_Work to be completed_
From the entries below, extract every line that includes the word "click".

== == ==

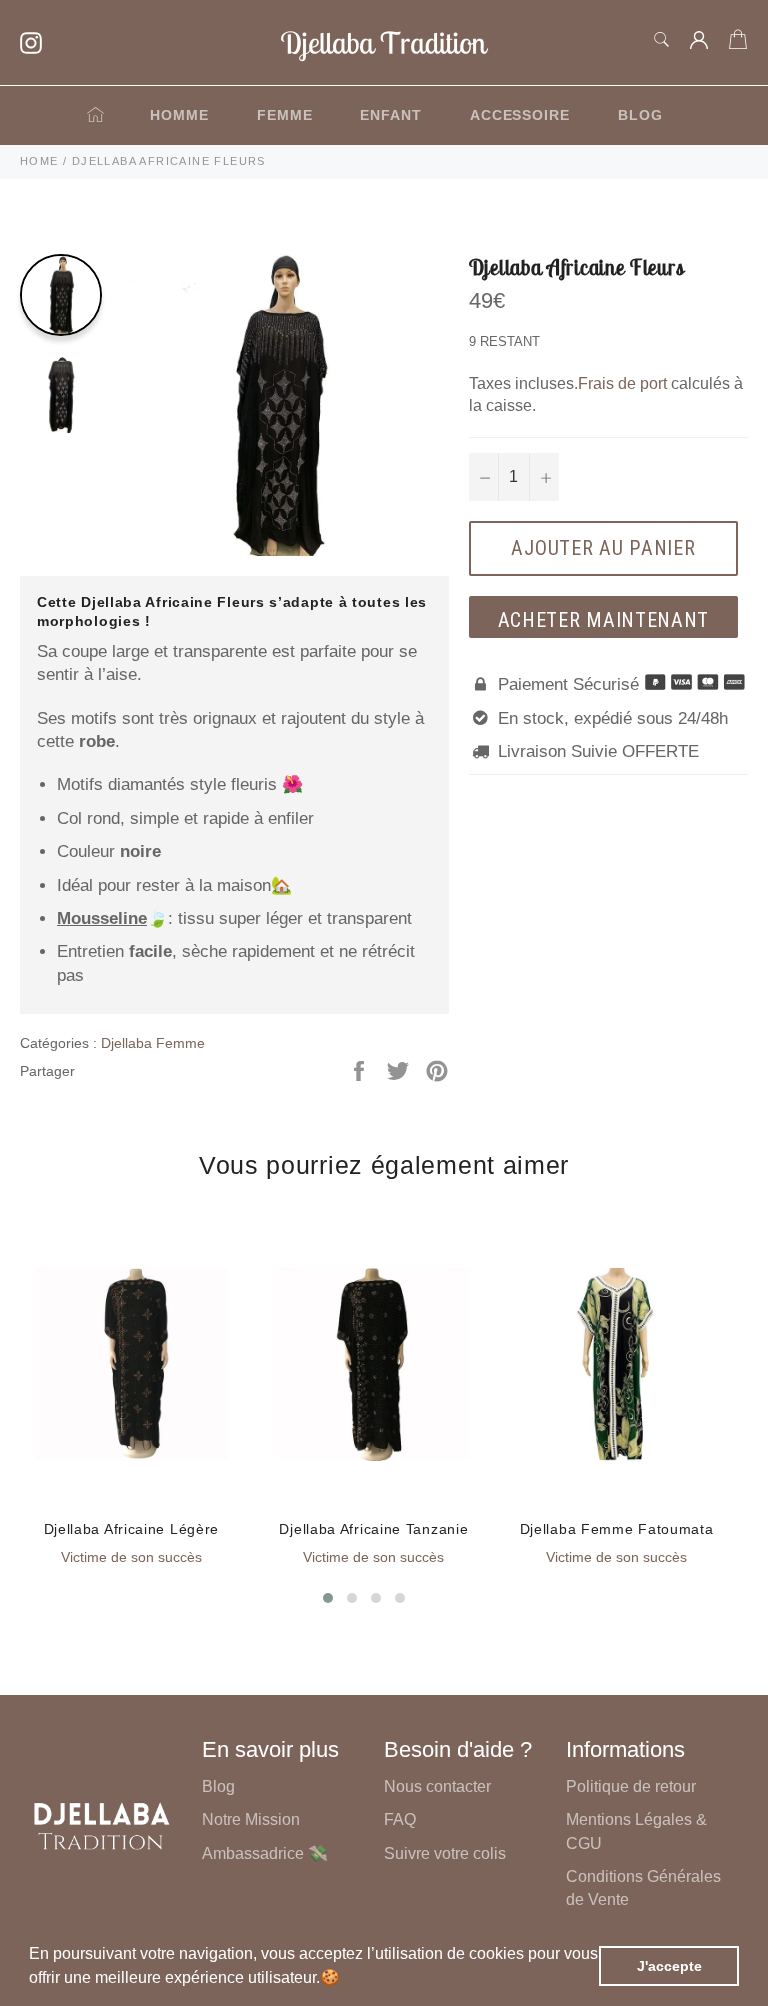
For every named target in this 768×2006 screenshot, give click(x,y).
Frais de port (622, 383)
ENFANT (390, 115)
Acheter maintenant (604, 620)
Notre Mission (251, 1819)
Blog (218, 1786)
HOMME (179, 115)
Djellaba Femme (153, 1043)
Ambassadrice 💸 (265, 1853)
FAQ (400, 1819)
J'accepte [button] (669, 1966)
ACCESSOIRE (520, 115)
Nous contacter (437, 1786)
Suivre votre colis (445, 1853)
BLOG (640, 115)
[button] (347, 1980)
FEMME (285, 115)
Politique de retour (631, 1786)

== == ==

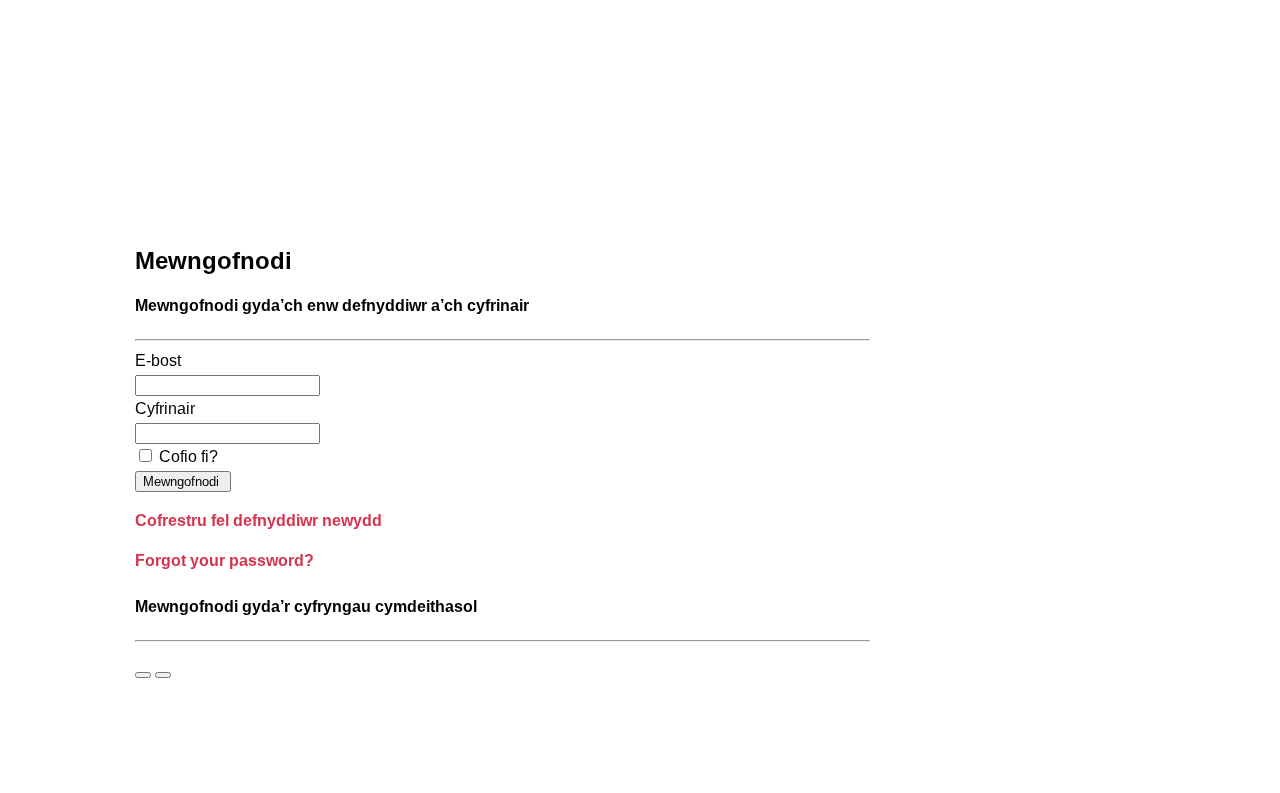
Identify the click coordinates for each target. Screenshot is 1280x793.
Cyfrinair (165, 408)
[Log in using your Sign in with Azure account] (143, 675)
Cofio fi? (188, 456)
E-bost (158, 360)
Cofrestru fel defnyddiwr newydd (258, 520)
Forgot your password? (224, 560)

== == ==

_Finished task_
For every named target in this 768×2006 screenshot, give click(x,y).
Identify the click coordinates for each target. Screenshot is 1280x793.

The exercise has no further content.